## [Records for this exercise]
--- START ---

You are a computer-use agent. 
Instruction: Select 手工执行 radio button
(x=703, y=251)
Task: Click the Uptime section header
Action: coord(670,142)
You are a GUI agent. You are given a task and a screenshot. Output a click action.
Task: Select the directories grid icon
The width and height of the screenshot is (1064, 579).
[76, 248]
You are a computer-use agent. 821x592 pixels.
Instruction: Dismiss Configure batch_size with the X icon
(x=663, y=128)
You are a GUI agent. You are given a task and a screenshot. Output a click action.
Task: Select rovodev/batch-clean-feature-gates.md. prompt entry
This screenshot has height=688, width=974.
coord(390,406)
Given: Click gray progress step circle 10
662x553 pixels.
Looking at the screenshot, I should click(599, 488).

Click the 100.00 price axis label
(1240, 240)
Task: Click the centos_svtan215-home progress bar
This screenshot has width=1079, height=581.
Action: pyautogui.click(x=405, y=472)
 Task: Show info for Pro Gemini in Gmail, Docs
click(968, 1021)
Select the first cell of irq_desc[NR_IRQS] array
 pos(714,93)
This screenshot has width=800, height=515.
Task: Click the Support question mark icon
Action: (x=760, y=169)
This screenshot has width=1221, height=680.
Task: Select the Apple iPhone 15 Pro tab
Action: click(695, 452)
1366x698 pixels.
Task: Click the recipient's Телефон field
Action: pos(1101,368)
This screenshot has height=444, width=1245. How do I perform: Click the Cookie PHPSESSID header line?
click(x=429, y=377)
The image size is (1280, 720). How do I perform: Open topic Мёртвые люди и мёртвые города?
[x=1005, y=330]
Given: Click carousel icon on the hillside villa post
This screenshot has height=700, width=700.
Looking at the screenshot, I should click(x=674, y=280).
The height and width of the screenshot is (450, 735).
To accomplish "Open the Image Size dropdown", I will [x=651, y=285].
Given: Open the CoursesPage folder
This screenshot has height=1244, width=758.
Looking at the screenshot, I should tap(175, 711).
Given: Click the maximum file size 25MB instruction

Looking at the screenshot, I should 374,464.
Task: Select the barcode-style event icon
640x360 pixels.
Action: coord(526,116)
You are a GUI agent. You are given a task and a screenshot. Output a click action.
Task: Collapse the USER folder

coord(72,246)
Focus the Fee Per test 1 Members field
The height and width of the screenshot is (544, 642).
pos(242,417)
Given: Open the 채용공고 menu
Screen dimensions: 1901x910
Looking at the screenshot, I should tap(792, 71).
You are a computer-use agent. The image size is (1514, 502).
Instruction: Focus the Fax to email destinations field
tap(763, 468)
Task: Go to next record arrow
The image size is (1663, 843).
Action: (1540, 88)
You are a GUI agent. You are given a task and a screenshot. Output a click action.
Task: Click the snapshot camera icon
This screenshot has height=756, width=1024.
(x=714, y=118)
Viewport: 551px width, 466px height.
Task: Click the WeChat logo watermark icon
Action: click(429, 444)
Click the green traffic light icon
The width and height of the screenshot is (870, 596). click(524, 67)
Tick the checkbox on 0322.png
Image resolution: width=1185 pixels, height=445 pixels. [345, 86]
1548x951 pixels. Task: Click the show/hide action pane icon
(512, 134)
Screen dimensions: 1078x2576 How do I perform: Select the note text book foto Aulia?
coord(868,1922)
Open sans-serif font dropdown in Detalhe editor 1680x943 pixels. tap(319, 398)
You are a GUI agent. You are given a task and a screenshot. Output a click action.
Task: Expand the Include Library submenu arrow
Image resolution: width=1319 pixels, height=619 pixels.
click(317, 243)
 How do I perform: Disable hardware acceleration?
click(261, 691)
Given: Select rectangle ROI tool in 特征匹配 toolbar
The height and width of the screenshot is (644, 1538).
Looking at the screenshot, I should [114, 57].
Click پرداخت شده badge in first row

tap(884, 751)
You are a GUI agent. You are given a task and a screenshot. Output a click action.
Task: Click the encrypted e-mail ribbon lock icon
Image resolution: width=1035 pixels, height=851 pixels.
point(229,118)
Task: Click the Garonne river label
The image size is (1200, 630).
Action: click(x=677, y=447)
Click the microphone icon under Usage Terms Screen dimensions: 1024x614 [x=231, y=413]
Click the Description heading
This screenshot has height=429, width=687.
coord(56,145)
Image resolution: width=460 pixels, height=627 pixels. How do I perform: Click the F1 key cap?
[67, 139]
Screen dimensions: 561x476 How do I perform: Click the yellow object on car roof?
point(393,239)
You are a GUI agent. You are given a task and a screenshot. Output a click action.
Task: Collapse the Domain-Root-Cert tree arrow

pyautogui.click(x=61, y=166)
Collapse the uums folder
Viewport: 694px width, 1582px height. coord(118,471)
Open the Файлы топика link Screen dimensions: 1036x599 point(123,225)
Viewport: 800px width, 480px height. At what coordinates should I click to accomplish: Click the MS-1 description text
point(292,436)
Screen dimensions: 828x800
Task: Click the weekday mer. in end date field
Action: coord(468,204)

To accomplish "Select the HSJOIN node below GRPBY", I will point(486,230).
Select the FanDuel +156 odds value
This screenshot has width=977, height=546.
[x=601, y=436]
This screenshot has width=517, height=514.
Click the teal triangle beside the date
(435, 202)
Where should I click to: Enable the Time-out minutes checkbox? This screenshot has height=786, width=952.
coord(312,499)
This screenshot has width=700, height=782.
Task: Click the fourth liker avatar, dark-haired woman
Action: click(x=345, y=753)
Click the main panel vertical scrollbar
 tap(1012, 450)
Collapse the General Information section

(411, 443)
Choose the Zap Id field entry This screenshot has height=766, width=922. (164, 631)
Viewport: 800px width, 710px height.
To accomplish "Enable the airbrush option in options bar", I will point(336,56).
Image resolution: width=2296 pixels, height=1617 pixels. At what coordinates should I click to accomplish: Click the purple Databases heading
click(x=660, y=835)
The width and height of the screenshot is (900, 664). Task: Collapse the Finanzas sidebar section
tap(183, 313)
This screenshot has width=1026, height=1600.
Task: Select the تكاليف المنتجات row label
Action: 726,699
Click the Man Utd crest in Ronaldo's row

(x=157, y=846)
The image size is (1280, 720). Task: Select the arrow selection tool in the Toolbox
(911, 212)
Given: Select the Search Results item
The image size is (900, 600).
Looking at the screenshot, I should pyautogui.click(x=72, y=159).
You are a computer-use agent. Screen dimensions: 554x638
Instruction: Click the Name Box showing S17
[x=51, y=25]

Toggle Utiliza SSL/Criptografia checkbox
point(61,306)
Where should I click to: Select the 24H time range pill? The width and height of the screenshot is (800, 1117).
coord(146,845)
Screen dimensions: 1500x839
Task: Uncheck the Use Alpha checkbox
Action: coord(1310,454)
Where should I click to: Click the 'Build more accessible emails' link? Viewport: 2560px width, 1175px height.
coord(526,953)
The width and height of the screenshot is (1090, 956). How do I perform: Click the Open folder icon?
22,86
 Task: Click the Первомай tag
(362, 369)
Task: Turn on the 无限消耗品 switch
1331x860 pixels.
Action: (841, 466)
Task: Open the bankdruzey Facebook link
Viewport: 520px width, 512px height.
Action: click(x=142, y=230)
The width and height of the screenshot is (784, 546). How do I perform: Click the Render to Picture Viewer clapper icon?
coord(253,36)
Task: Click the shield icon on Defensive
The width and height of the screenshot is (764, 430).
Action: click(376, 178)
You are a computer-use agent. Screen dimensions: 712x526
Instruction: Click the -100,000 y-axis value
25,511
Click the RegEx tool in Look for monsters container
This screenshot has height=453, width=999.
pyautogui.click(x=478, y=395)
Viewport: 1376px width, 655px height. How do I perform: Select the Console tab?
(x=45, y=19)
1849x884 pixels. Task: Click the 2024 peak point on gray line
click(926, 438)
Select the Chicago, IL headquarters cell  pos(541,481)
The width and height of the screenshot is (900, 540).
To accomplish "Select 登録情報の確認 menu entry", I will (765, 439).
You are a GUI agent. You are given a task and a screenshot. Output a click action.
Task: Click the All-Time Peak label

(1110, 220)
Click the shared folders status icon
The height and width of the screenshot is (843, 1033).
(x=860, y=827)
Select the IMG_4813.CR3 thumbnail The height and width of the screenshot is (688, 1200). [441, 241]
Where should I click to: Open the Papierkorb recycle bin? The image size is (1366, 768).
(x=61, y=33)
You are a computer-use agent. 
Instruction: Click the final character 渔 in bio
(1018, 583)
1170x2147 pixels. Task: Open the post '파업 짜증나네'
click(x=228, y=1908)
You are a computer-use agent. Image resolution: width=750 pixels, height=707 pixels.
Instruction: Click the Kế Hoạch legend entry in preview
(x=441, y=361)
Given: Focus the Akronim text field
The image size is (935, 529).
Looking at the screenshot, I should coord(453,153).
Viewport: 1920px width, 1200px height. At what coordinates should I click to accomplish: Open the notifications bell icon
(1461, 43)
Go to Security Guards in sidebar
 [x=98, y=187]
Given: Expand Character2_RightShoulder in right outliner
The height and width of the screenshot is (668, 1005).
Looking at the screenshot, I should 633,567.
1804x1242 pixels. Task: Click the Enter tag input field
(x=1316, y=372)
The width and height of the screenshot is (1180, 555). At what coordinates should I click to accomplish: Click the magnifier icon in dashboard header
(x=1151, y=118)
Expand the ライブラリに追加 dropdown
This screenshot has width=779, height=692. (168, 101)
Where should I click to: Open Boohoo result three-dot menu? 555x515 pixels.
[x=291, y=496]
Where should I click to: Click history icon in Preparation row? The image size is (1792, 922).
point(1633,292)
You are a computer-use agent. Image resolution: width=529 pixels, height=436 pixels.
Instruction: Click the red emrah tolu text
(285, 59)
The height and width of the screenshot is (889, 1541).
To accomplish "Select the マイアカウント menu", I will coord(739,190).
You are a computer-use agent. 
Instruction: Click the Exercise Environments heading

--- END ---

## [What you need to do]
Note each line above that holds "progress", then copy all of them.

## [Expected output]
Given: Click gray progress step circle 10
Task: Click the centos_svtan215-home progress bar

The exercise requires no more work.